● **Given task 1**: Print from the camp blog post the part that opens with the words containing "On Wednesday, we" and closes with "did get a picture!", copied exactly.
● **Given task 2**: In the camp blog post, why did the writer not mind losing underground church this year? Answer in one to three sentences.
● **Given task 3**: According to the camp blog post, which people did the writer stay with during underground church this year?

● **Source text**:
· · ·

On Tuesday the ninth, we did underground church. That's where we pretend like we're in a different time or place (which one is left up to the players' imaginations) and we go out into the dark cold world. The staff pretends to be law enforcement, and at the beginning, no one is a Christian. As the game continues, more and more people convert (get a Bible verse written out on an index card). You can even try to convert a guard! :) Once the horn goes off, everyone runs up to the amphitheater and creates a big group. Then we make our way to the building and do our best to not leave. The guards can enter the circle or try and entice you to come out, but they can't drag you out. If you leave the circle, you lose the game. This year, I didn't win. I went out into the game pretending to be Susan Foreman (a Doctor Who character) and was completely open-minded. If someone had come up to me and asked, "hey, do you have the Word?" I was prepared to ask, "the Word? What?" and then they'd explain to me and I'd be converted! But no one did that. So instead, I stuck with my friends Yuri and Jj and my two brothers, Vanadium and Nitrogen stuck with me. The five of us lost wonderfully together. But after five years of winning, I didn't care. In fact, it was interesting to see "the blob" from the outside for once. I had spent my last five games finishing the game from inside the blob, and it put a new perspective on it. So that was fun.

On Wednesday, we went on a hike. I'd say what trail head, but that would sort of give away more than I'd like, 'cause I'm paranoid. (Sam, Bobbi, and Josh, you have not helped with my paranoia. <--They're staaalkers...) I did get a picture!


That doesn't quite capture it, but I did my best. Then that night, we played Jewel Hunt! That's a game that I really look forward to when Kamp comes around. In the Jewel Hunt, you go about to each station and solve a puzzle or complete a challenge to get a certain thing. From station to station, there are monsters chasing you and you have to avoid them. At the end, the top three groups sort of face off... at least, they faced off this year. It was a sort of race last year, and the year before that, they had each group do a sort of fight thing (it wasn't that bad) one at a time. The prize is M&Ms. :) Anywayyy, my team came sort of in second. I think it's so strange how my teams almost always seem to do really well. I'm pretty sure I have nothing to do with it. See, my first year, my team won. My second year was the year we didn't even come close. My third year, we were in the top three. My fourth year, I think we nearly made it to the top three. Last year, we made it in third place, and this year we were second. Sooo, I dunno. :) I'm a charm, I guess?

· · ·

● **Recorded information**:
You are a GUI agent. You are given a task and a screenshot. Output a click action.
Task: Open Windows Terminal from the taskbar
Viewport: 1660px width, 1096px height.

· · ·

● **Exercise answer 1**:
On Wednesday, we went on a hike. I'd say what trail head, but that would sort of give away more than I'd like, 'cause I'm paranoid. (Sam, Bobbi, and Josh, you have not helped with my paranoia. <--They're staaalkers...) I did get a picture!

● **Exercise answer 2**: After five years of winning, the writer didn't care about losing. It was also interesting to see "the blob" from the outside for once, since the writer had finished the last five games inside it, and this gave a new perspective.

● **Exercise answer 3**: Yuri, Jj, Vanadium, Nitrogen